Directive:
Starting with the line that contains "Image resolution: width=1673" and going on through the line that contains "click(932, 43)", reproduce every line of the data, requests included, with each coordinate in the answers multiplied by 2.2 and rounded to the nearest whole number, halves rounded up. Give only these lines and leave the pictures out.

Items:
====
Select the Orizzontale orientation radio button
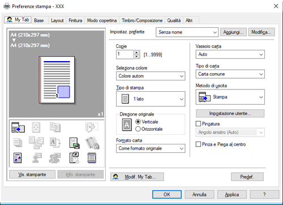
====
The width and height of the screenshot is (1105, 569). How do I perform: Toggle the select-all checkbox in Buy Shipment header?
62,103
====
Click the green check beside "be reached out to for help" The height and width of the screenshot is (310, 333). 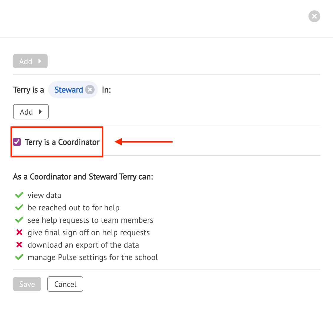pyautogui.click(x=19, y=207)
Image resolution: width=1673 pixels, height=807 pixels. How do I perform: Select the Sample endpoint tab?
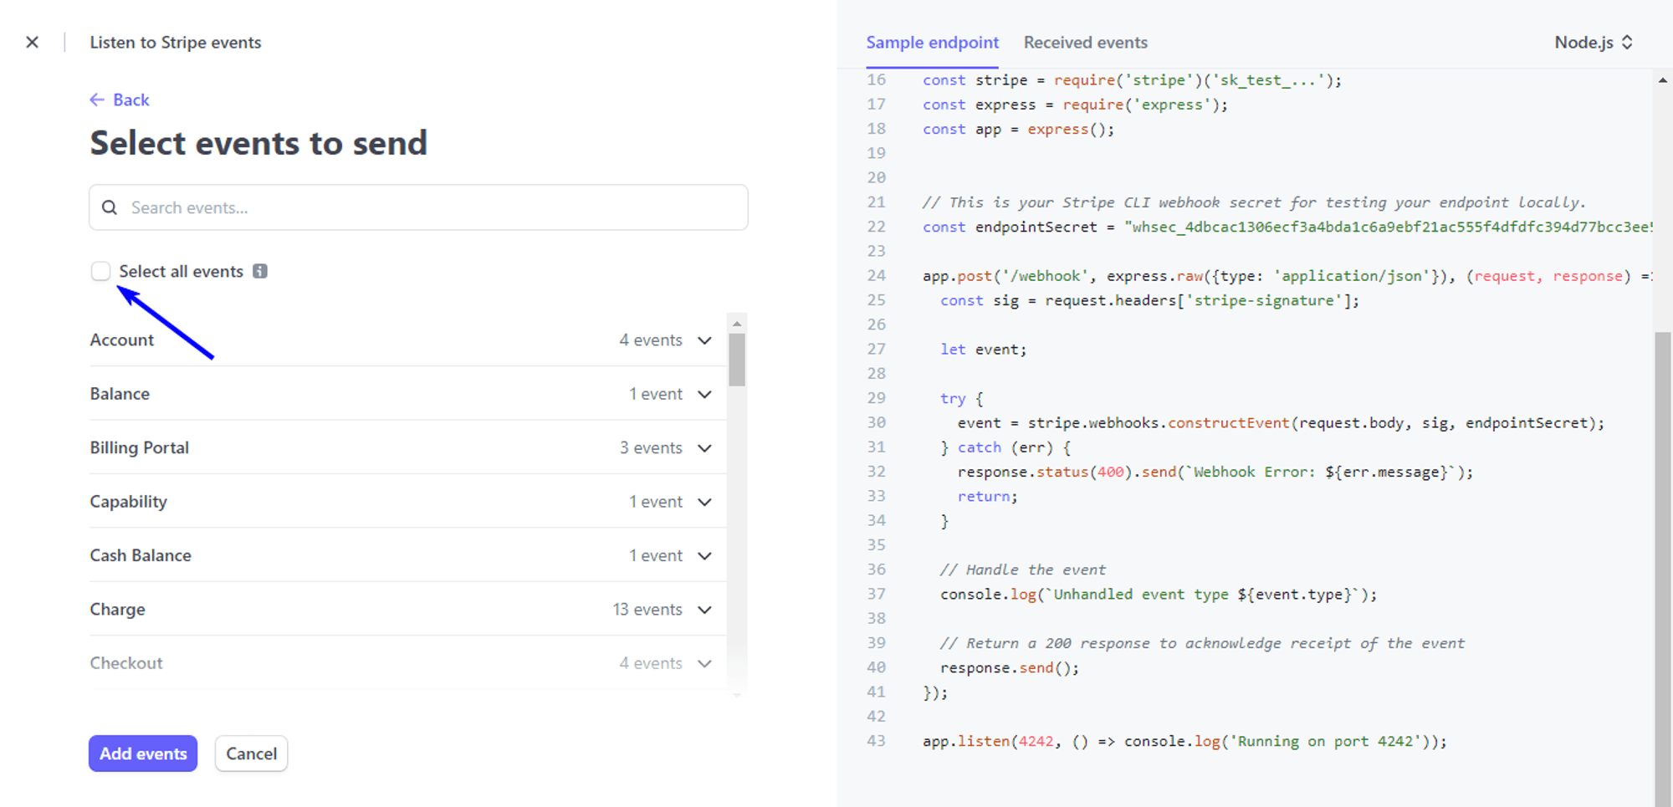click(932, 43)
====
The reply:
Image resolution: width=1673 pixels, height=807 pixels. How do I perform: Select the Sample endpoint tab?
click(2050, 95)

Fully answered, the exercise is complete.